### Given exercise
Rewrite everything in the records from the line containing "You are a GUI" down to the line containing "tap(168, 253)", both included, as a numbered list, and omit any blank lines.

### Supplied records
☆ ☆ ☆ ☆

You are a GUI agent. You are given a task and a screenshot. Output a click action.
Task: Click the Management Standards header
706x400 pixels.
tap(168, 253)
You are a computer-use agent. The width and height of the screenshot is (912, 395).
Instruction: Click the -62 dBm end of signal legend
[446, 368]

☆ ☆ ☆ ☆

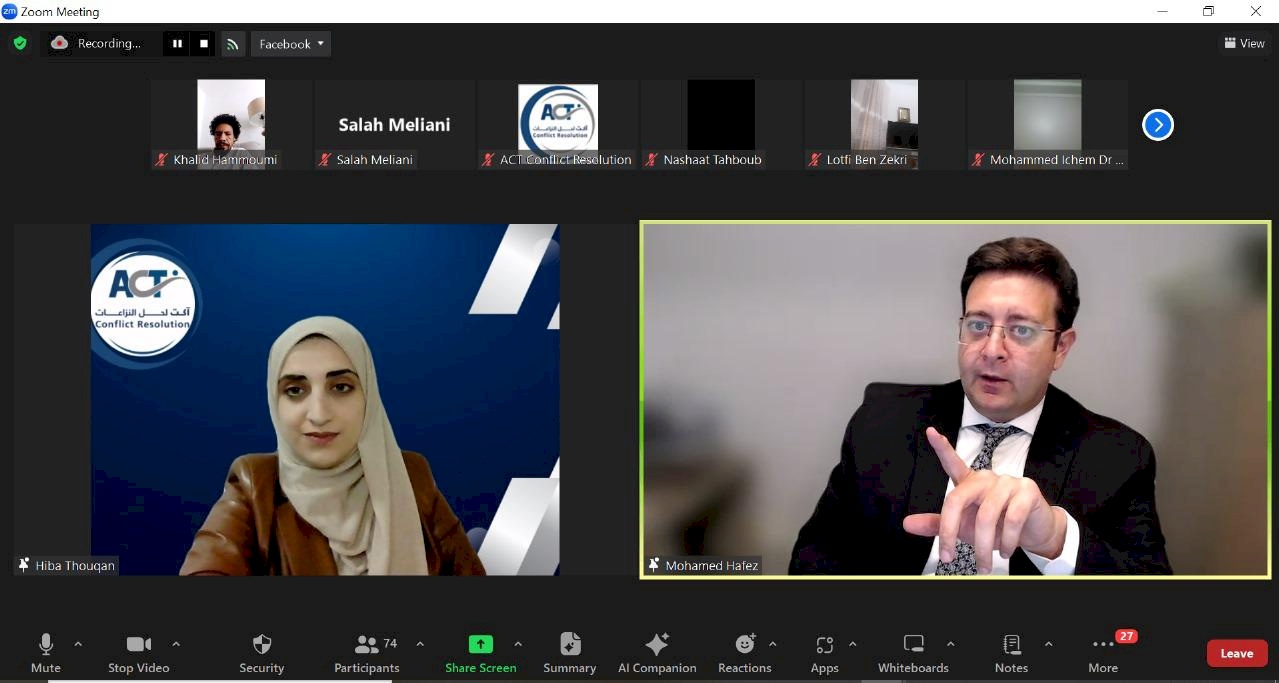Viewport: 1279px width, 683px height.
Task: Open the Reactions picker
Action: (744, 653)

☆ ☆ ☆ ☆

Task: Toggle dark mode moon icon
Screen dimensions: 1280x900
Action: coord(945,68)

☆ ☆ ☆ ☆

### The solution
1. You are a GUI agent. You are given a task and a screenshot. Output a click action.
2. Task: Click the Management Standards header
3. 706x400 pixels.
4. tap(168, 253)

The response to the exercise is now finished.